Attitudes to be eliminated
Microsoft founder, CEO and computer guru Bill Gates is credited with — or blamed for — some insightful and provocatively expressed rules to be taken seriously by young people. I am told he asserted these recently to a group of high school students. The thrust is that schools and society have been setting young people up for failure in the real world. The feel-good, politically correct teachings have created a generation of kids with no concept of reality.
I suggest you think about each rule individually. Then consider the young people you know well enough to recognize how well these fit. This is what came to me:
1. Life is not fair— get used to it!
2. The world doesn’t care about your self-esteem. The world will expect you to accomplish something before you feel good about yourself.
3. You will not make $60,000 a year right out of high school. You won’t be a vice-president with a car phone until you earn both.
4. If you think your teacher is tough, wait till you get a boss.
5. Flipping burgers is not beneath your dignity. Your grandparents had a different word for burger-flipping. They called it “opportunity.”
6. If you mess up, it’s not your parents’ fault. So don’t whine about your mistakes—learn from them.
7. Before you were born, your parents weren’t as boring as they are now. They got that way from paying your bills, cleaning your clothes, and listening to you talk about how cool you thought you were. So before you save the rain forest from the parasites of your parent’s generation, try delousing the closet in your own room.
8. Your school may have done away with “winners” and “losers,” but life has not. In some schools, they have abolished failing grades and they’ll give you as many times as you want to get the right answer. This doesn’t bear the slightest resemblance to anything in real life.
9. Life is not divided into semesters. You don’t get summers off and very few employers are interested in helping you “find yourself.” Do that on your own time.

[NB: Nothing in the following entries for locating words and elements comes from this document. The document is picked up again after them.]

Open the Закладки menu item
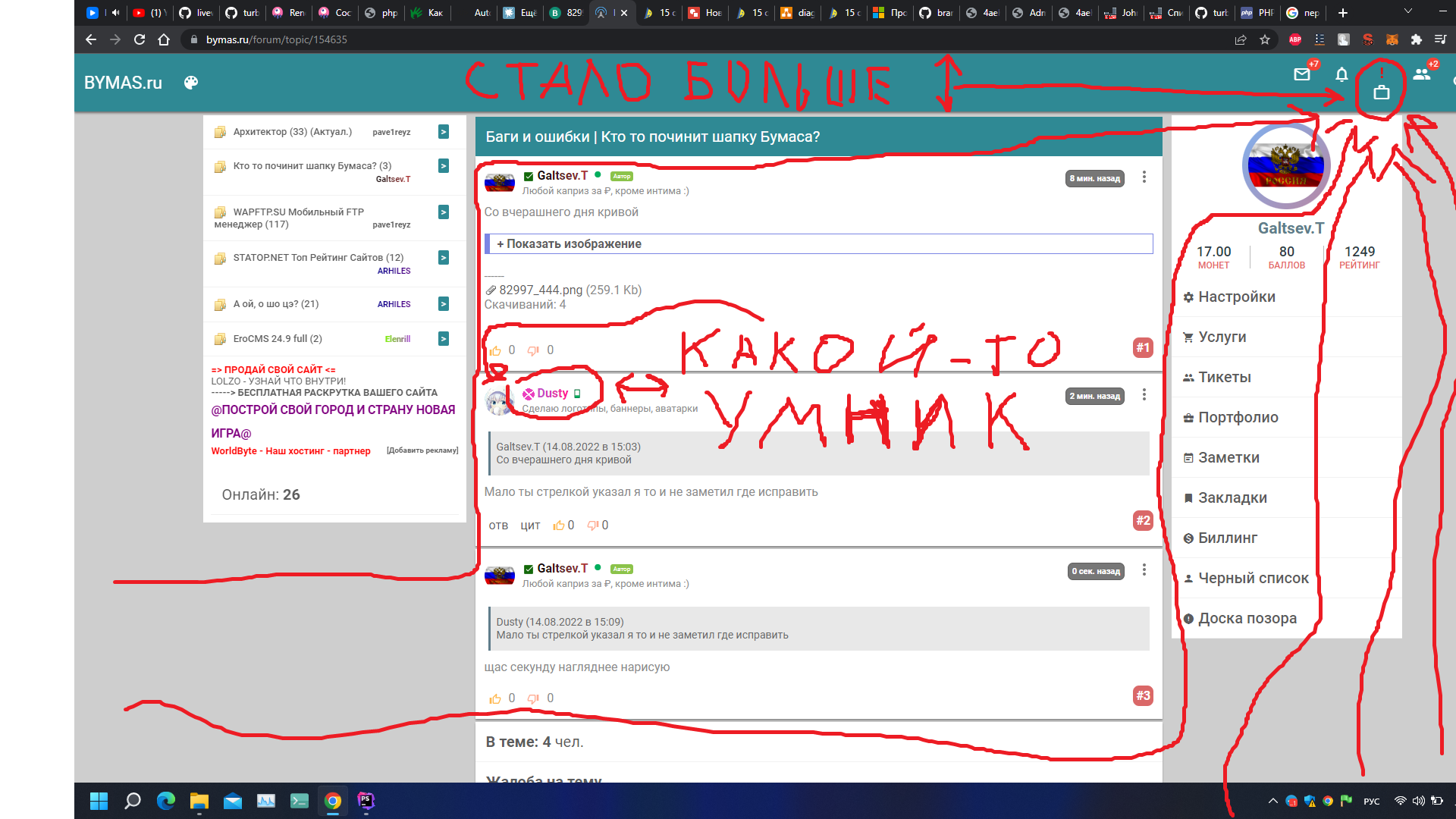 (x=1232, y=498)
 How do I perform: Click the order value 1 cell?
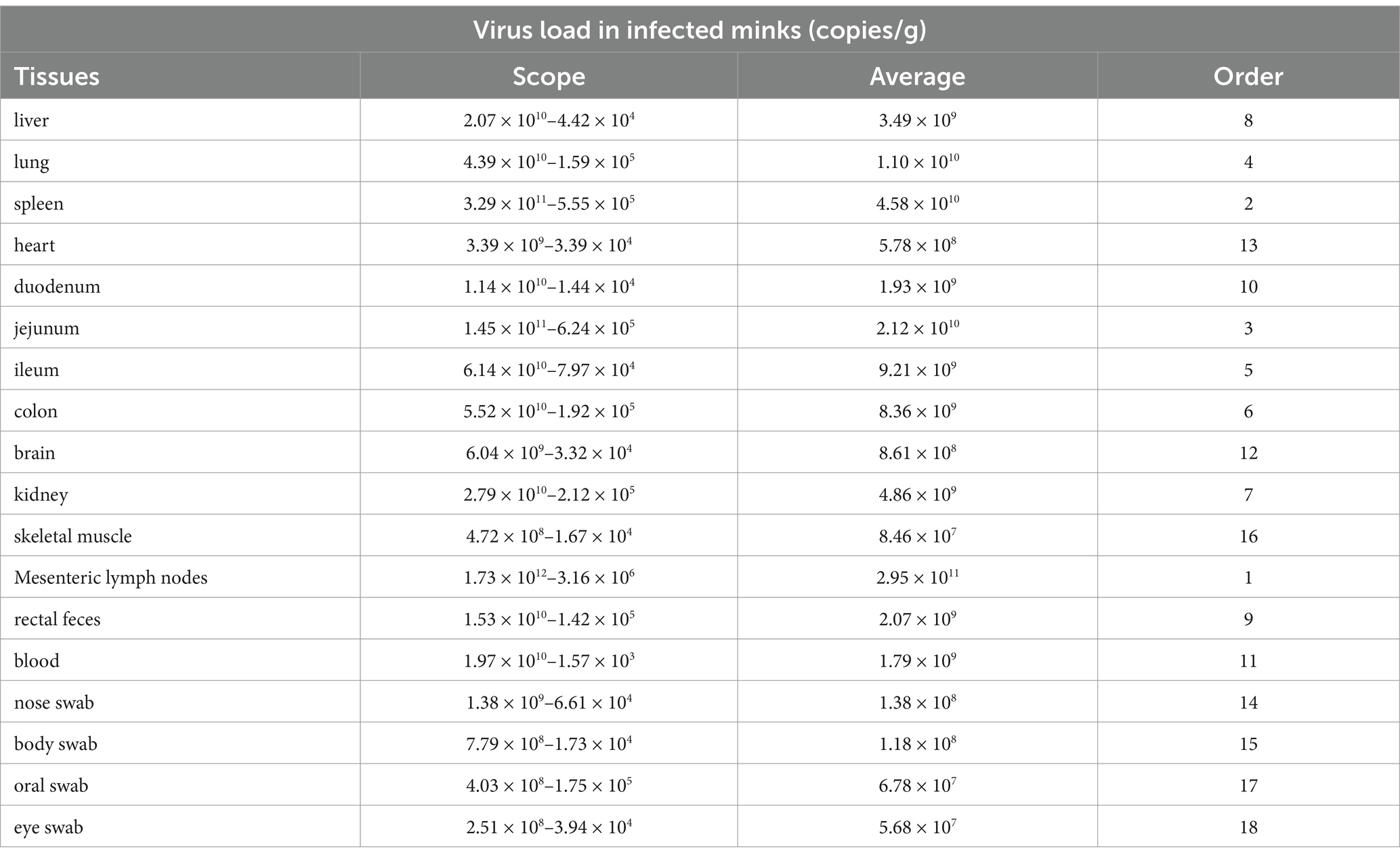pyautogui.click(x=1248, y=578)
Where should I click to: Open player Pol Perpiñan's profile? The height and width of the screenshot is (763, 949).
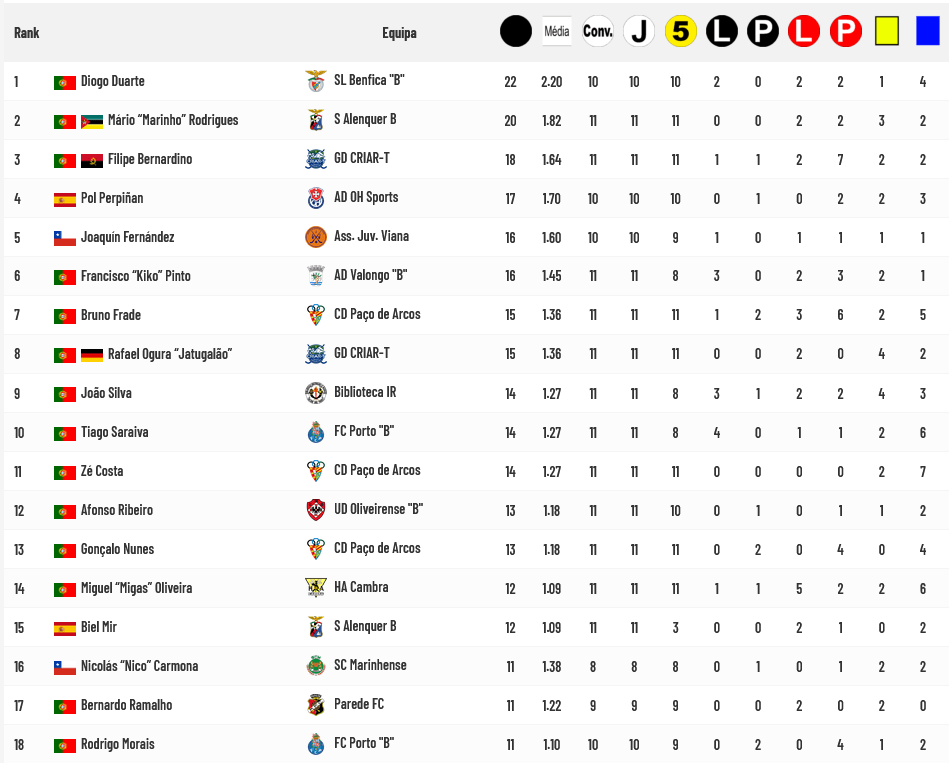111,198
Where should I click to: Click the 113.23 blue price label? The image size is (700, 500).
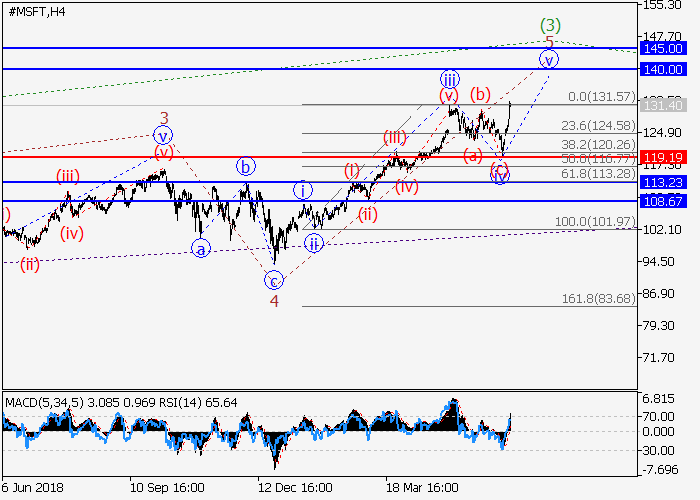coord(663,182)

10. Television is not real life. In real life people actually have to leave the coffee shop and go to jobs.
11. Be nice to nerds. Chances are you’ll end up working for one.
I don’t have a research staff to do fact checking and, so, I’m not willing to vouch for these actually having been said by Gates. Although I can believe the concepts are his, I hope the language was not, because it was necessary for me to make many grammatical corrections. If he didn’t make these points, he should have.
I have given the original list to college professors who immediately posted it as advice to students. In one of these schools, a visiting authority on undergraduates brought the house down with applause by saying, “Eighteen-year-olds are idiots.”
Two months ago I listened to teachers on the secondary and undergraduate levels talk about their students. They were from all regions of our country, but they were agreed such observations are accurate, at least as generalities.
I, as well as you, can name many young people of whom these are not true. That we can but again demonstrates that the exception proves the rule.
What is important is that all young people ensure these attitudes are not true of them individually and that they correct any that are. We share the responsibility to help them mature and be adults in the real world.